*ABOUT THIS EXERCISE:* Make an exact copy of the lines below.

LISTED RECORDS Start Marker

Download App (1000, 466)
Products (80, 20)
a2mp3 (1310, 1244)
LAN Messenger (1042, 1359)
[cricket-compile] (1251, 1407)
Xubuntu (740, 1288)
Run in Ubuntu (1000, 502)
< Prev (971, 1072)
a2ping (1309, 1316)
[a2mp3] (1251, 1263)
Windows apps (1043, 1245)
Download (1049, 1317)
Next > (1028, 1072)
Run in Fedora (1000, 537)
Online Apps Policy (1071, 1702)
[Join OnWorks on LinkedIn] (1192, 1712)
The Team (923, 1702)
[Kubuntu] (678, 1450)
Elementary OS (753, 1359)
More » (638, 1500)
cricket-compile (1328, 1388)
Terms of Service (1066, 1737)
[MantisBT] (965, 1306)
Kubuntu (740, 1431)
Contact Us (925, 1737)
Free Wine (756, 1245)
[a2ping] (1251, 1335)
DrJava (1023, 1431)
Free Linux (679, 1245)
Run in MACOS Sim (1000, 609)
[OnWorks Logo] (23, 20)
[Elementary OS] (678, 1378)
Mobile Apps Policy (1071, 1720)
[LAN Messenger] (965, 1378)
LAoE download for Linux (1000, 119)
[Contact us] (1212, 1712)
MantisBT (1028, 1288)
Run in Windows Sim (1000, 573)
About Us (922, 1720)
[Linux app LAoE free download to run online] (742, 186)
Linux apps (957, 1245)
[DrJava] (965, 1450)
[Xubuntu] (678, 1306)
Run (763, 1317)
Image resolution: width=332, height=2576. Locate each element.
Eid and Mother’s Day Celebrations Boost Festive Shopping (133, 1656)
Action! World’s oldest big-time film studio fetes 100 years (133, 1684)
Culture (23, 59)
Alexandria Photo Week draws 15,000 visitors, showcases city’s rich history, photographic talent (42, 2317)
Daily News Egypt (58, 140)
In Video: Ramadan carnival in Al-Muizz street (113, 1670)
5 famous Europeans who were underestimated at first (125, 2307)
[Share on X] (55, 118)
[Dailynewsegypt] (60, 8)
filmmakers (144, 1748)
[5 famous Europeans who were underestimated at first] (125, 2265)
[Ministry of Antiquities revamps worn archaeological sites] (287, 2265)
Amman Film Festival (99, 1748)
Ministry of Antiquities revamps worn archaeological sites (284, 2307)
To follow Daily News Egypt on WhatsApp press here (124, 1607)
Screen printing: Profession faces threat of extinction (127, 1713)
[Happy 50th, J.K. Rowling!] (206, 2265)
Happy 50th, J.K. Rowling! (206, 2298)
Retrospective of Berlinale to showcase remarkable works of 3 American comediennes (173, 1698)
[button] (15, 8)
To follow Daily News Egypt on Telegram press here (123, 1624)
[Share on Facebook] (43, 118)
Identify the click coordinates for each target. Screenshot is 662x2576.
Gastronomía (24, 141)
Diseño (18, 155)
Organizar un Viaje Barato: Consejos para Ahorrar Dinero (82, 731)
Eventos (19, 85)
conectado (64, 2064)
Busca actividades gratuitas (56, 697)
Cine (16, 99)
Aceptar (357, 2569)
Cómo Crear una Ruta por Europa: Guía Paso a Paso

LISTED RECORDS End Marker

*RESPONSE TO THE EXERCISE:*
Download App (1000, 466)
Products (80, 20)
a2mp3 (1310, 1244)
LAN Messenger (1042, 1359)
[cricket-compile] (1251, 1407)
Xubuntu (740, 1288)
Run in Ubuntu (1000, 502)
< Prev (971, 1072)
a2ping (1309, 1316)
[a2mp3] (1251, 1263)
Windows apps (1043, 1245)
Download (1049, 1317)
Next > (1028, 1072)
Run in Fedora (1000, 537)
Online Apps Policy (1071, 1702)
[Join OnWorks on LinkedIn] (1192, 1712)
The Team (923, 1702)
[Kubuntu] (678, 1450)
Elementary OS (753, 1359)
More » (638, 1500)
cricket-compile (1328, 1388)
Terms of Service (1066, 1737)
[MantisBT] (965, 1306)
Kubuntu (740, 1431)
Contact Us (925, 1737)
Free Wine (756, 1245)
[a2ping] (1251, 1335)
DrJava (1023, 1431)
Free Linux (679, 1245)
Run in MACOS Sim (1000, 609)
[OnWorks Logo] (23, 20)
[Elementary OS] (678, 1378)
Mobile Apps Policy (1071, 1720)
[LAN Messenger] (965, 1378)
LAoE download for Linux (1000, 119)
[Contact us] (1212, 1712)
MantisBT (1028, 1288)
Run in Windows Sim (1000, 573)
About Us (922, 1720)
[Linux app LAoE free download to run online] (742, 186)
Linux apps (957, 1245)
[DrJava] (965, 1450)
[Xubuntu] (678, 1306)
Run (763, 1317)
Image resolution: width=332, height=2576. Locate each element.
Eid and Mother’s Day Celebrations Boost Festive Shopping (133, 1656)
Action! World’s oldest big-time film studio fetes 100 years (133, 1684)
Culture (23, 59)
Alexandria Photo Week draws 15,000 visitors, showcases city’s rich history, photographic talent (42, 2317)
Daily News Egypt (58, 140)
In Video: Ramadan carnival in Al-Muizz street (113, 1670)
5 famous Europeans who were underestimated at first (125, 2307)
[Share on X] (55, 118)
[Dailynewsegypt] (60, 8)
filmmakers (144, 1748)
[5 famous Europeans who were underestimated at first] (125, 2265)
[Ministry of Antiquities revamps worn archaeological sites] (287, 2265)
Amman Film Festival (99, 1748)
Ministry of Antiquities revamps worn archaeological sites (284, 2307)
To follow Daily News Egypt on WhatsApp press here (124, 1607)
Screen printing: Profession faces threat of extinction (127, 1713)
[Happy 50th, J.K. Rowling!] (206, 2265)
Happy 50th, J.K. Rowling! (206, 2298)
Retrospective of Berlinale to showcase remarkable works of 3 American comediennes (173, 1698)
[button] (15, 8)
To follow Daily News Egypt on Telegram press here (123, 1624)
[Share on Facebook] (43, 118)
Identify the click coordinates for each target. Screenshot is 662x2576.
Gastronomía (24, 141)
Diseño (18, 155)
Organizar un Viaje Barato: Consejos para Ahorrar Dinero (82, 731)
Eventos (19, 85)
conectado (64, 2064)
Busca actividades gratuitas (56, 697)
Cine (16, 99)
Aceptar (357, 2569)
Cómo Crear una Ruta por Europa: Guía Paso a Paso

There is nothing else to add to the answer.